Private Childcare Help? Illegal!

Posted on Sunday, September 27, 2009 in human rights, News

Ofsted, whose remit is “to inspect and regulate care for children and young people, and inspect education and training for learners of all ages”, has deemed that parents who look after their friends’ children and receive a ‘reward’ must register with them as childminders:

It said most parents would be exempted but those who babysit for more than two hours at a time, or more than 14 days per year, should be registered.

The “reward” could be money or free baby-sitting in return, it said.

It comes after Ofsted told two police women to end an arrangement to care for each other’s children.


They didn’t stop there:

Two women who work part-time for the same company have been told that they cannot care for each other’s child unless they register as childminders and undergo Ofsted inspections.

The women, who wish to remain anonymous, gave birth to girls at similar times. They set up a job share, with both working half a week in the same post. They are also close friends, so when one was at work the other cared for both children.

Ofsted, however, has put an end to the arrangement. It said that, according to legislation, caring for another person’s child “for reward” was classed as childminding.

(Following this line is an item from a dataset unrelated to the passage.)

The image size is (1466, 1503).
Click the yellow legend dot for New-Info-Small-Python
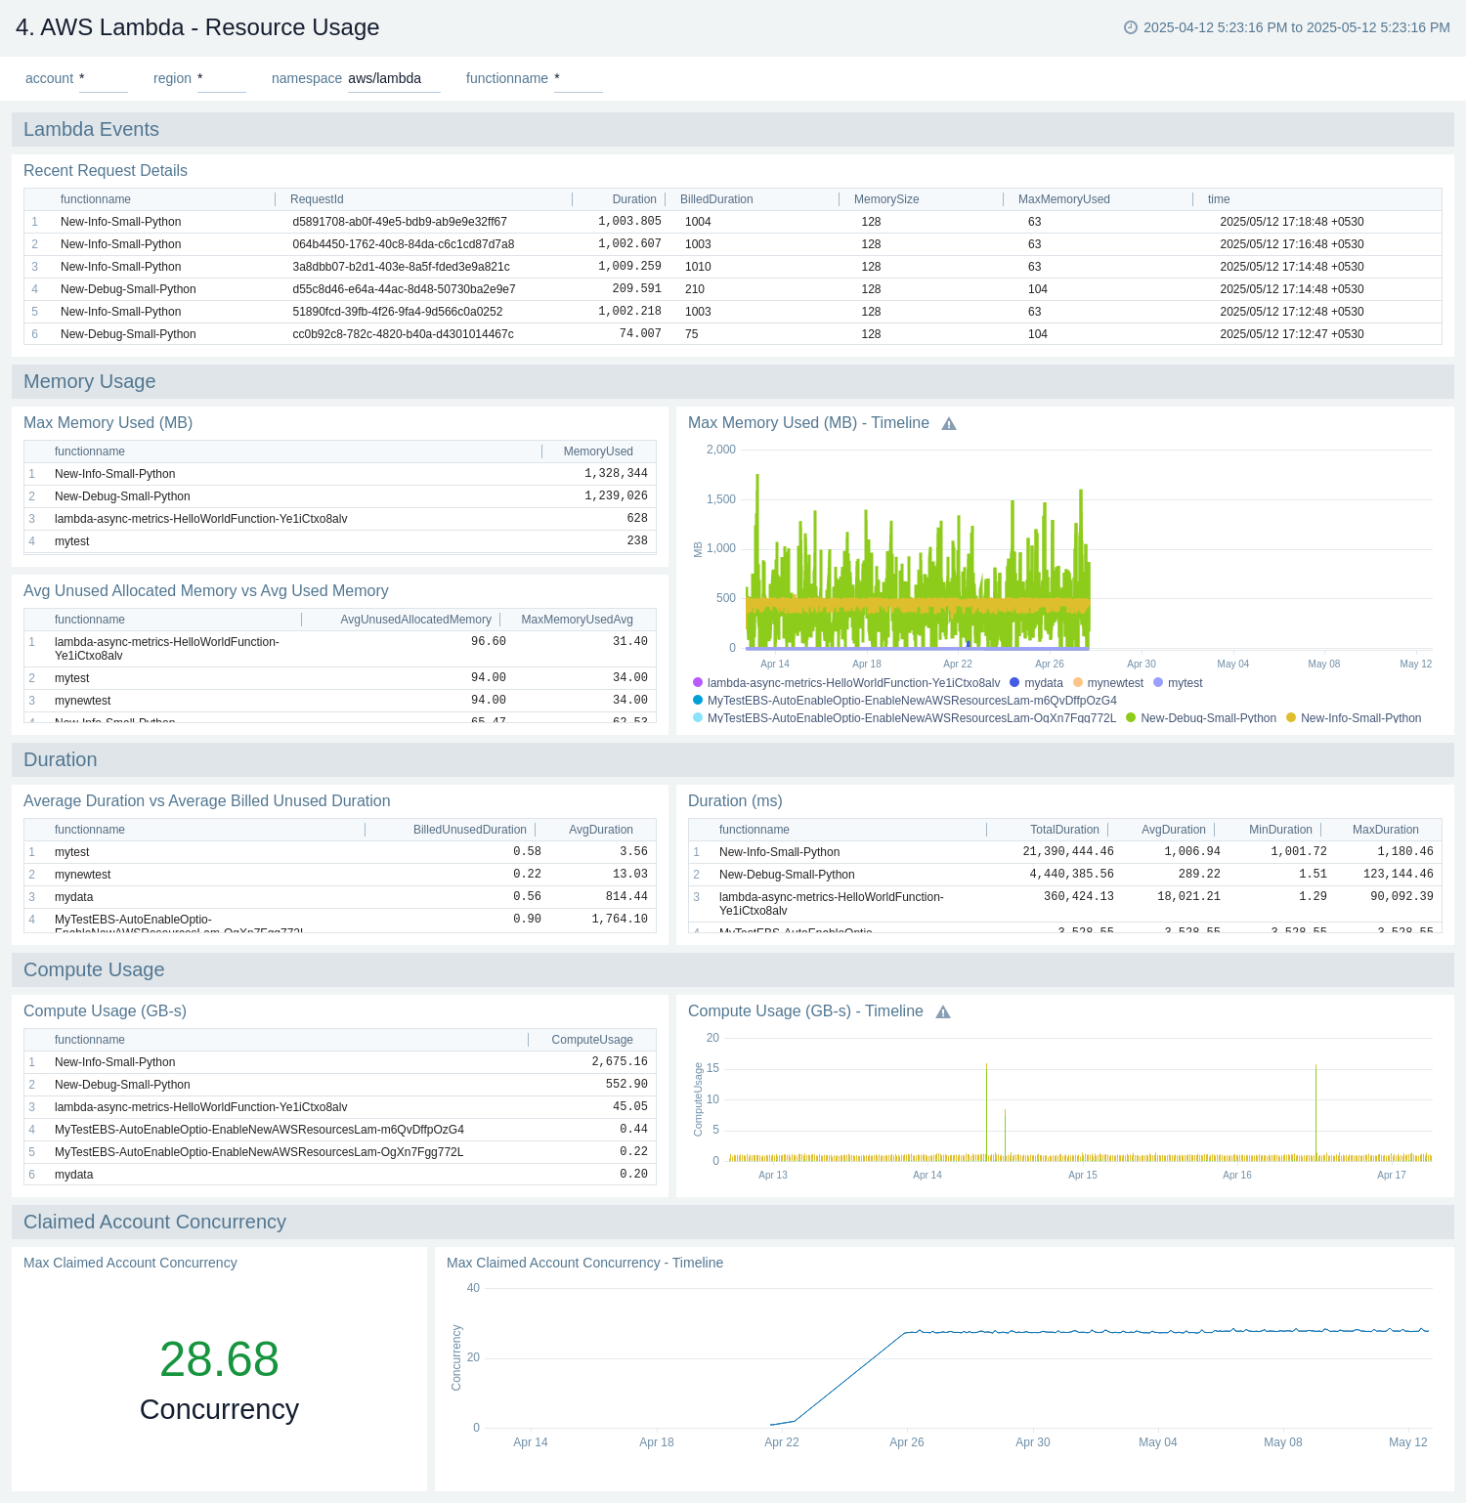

And in a stroke Ofsted has expanded the scope of the Independent Safeguarding Authority (ISA). This after the chief of the ISA, Sir Roger Singleton had previously said:

that because the scheme only applied to arrangements made through third parties such as a school or a club, the personal arrangements made by parents with friends were not included: “This means that the scheme will not come into play when parents agree to give their friends’ children a lift to school or to cubs. Nor will it cover instances where parents work with children at school or a youth club on an occasional or one-off basis, or when parents visit their child’s school, for example, to watch the Christmas play.”

This should concern everyone. It’s not even a power grab, but a demonstration of the way in which agencies such as the ISA work – it’s at the heart of the argument against ID cards. The government starts by saying it’s starting a new quango, or introducing a new system of ‘protection’, and that they’ll add ‘safeguards’ and ‘commissioners’ to protect against abuses of the system. But the truth is what you see here – other quangos and other government agencies then step in and cause their scope to expand massively beyond that which was initially, formally announced. These women will now have to register with the ISA at a cost of £64 each, to prove that they aren’t paedophiles, even though each of them already knows that about the other. Kim Simpson, a campaigner for the Open Eye Group said:

“Something akin to a kind of anxiety-driven psychosis seems to have engulfed government policymaking in the realms of children and family life.”

Vernon Coaker, the Children’s Minister, responded saying:

“We need to be sure that the legislation does not penalise hard-working families. My department is discussing with Ofsted the interpretation of the word ‘reward’.”